**What the task asks:** Retype all of the material below verbatim, leaving out the pictures.

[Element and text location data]
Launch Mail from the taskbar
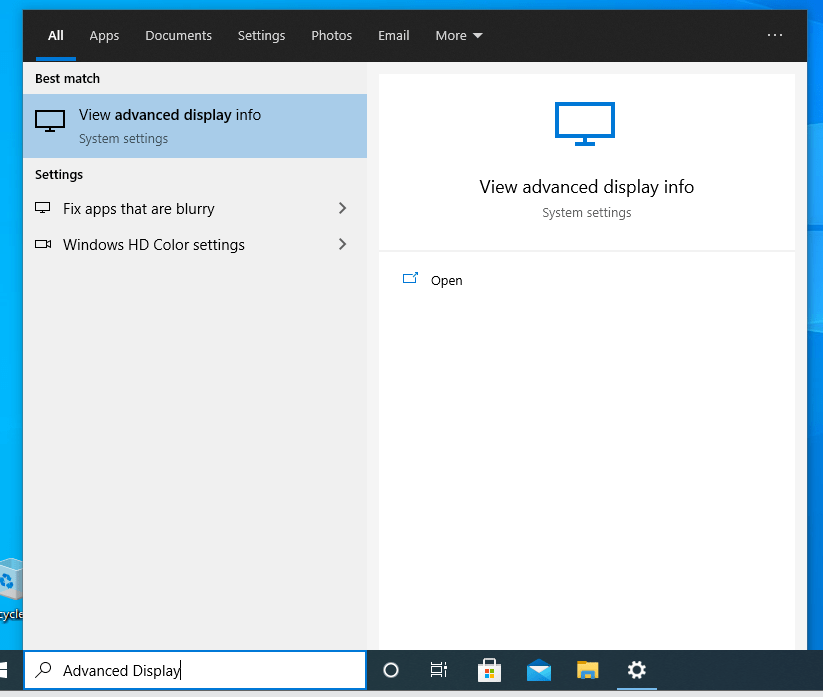 coord(538,670)
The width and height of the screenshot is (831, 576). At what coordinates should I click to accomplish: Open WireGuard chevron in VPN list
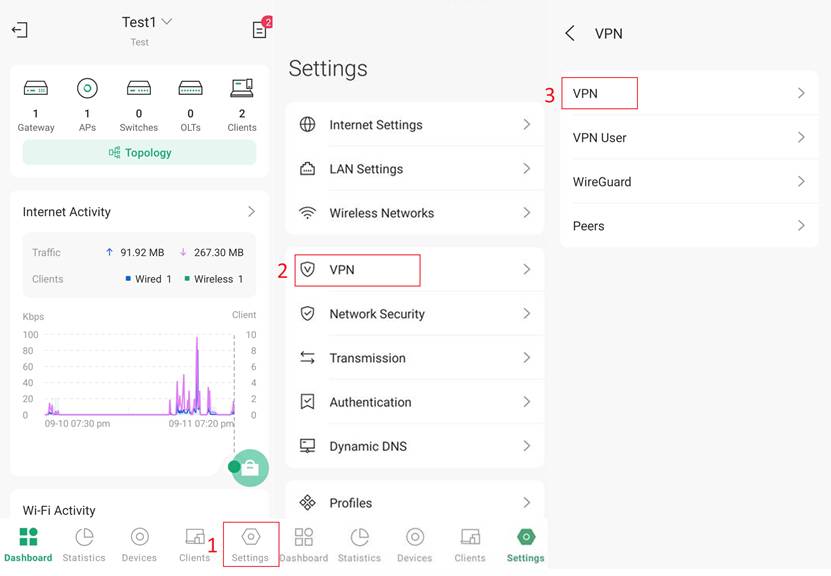click(x=800, y=182)
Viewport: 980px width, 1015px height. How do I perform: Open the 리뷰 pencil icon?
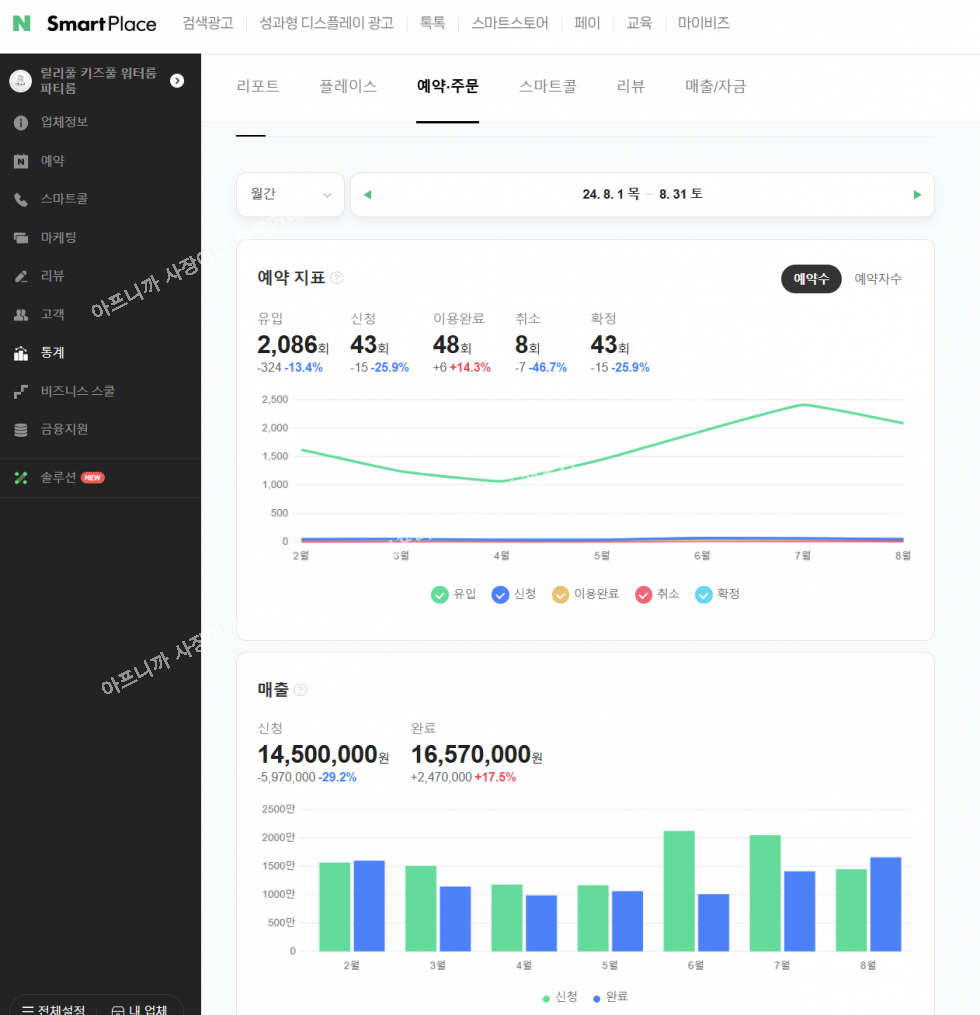click(x=20, y=276)
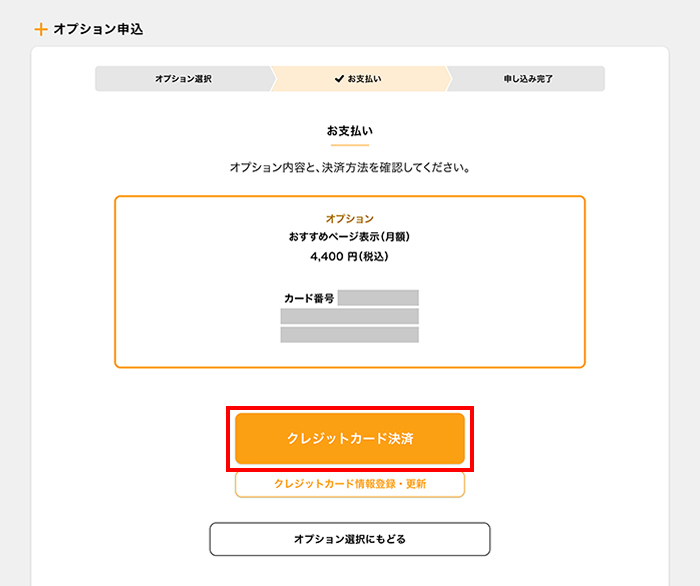
Task: Click the オプション申込 page heading
Action: pyautogui.click(x=98, y=30)
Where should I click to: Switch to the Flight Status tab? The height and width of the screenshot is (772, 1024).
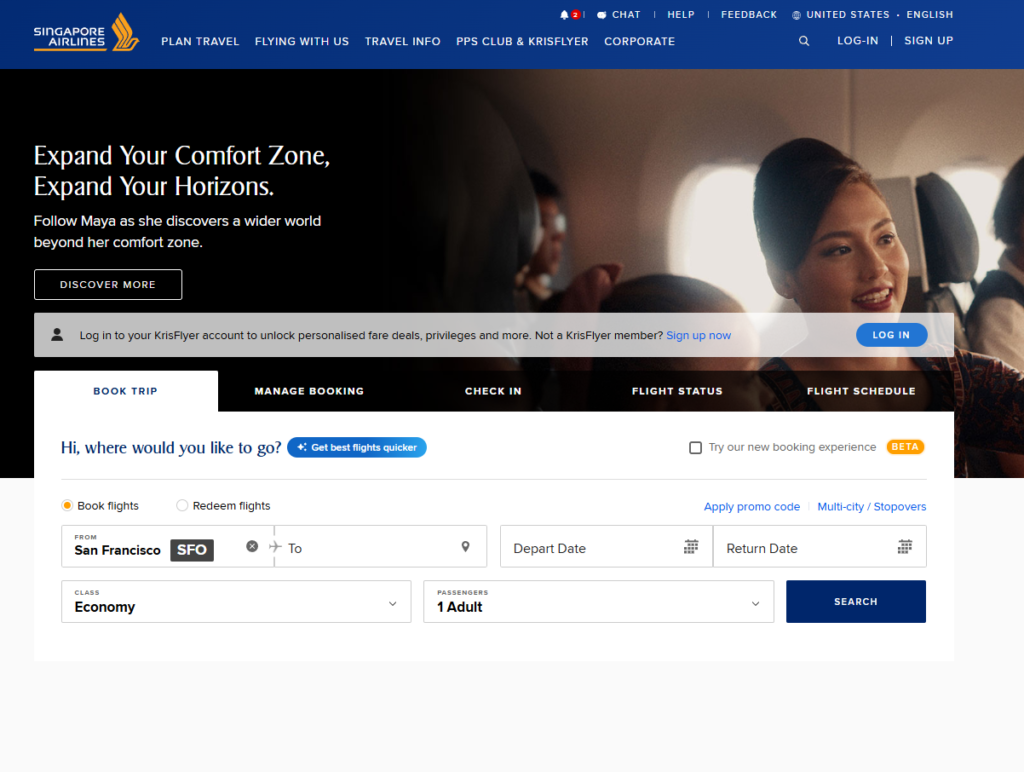click(x=677, y=391)
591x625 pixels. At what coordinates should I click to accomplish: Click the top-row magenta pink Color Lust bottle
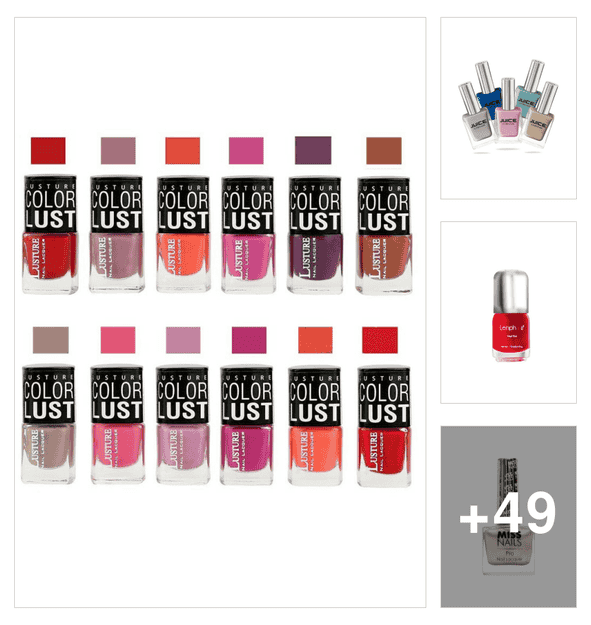pyautogui.click(x=248, y=235)
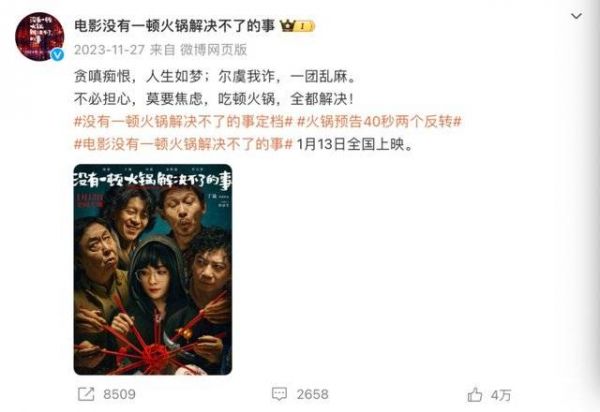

**Response:**
Launch Mail from the taskbar
 coord(538,670)
The width and height of the screenshot is (831, 576). At what coordinates should I click to accomplish: Open WireGuard chevron in VPN list
click(x=800, y=182)
Viewport: 980px width, 1015px height. How do I perform: Open the 리뷰 pencil icon?
click(x=20, y=276)
Task: Click the オプション申込 page heading
Action: pyautogui.click(x=98, y=30)
Where should I click to: Switch to the Flight Status tab? The height and width of the screenshot is (772, 1024).
click(x=677, y=391)
591x625 pixels. At what coordinates should I click to accomplish: Click the top-row magenta pink Color Lust bottle
pyautogui.click(x=248, y=235)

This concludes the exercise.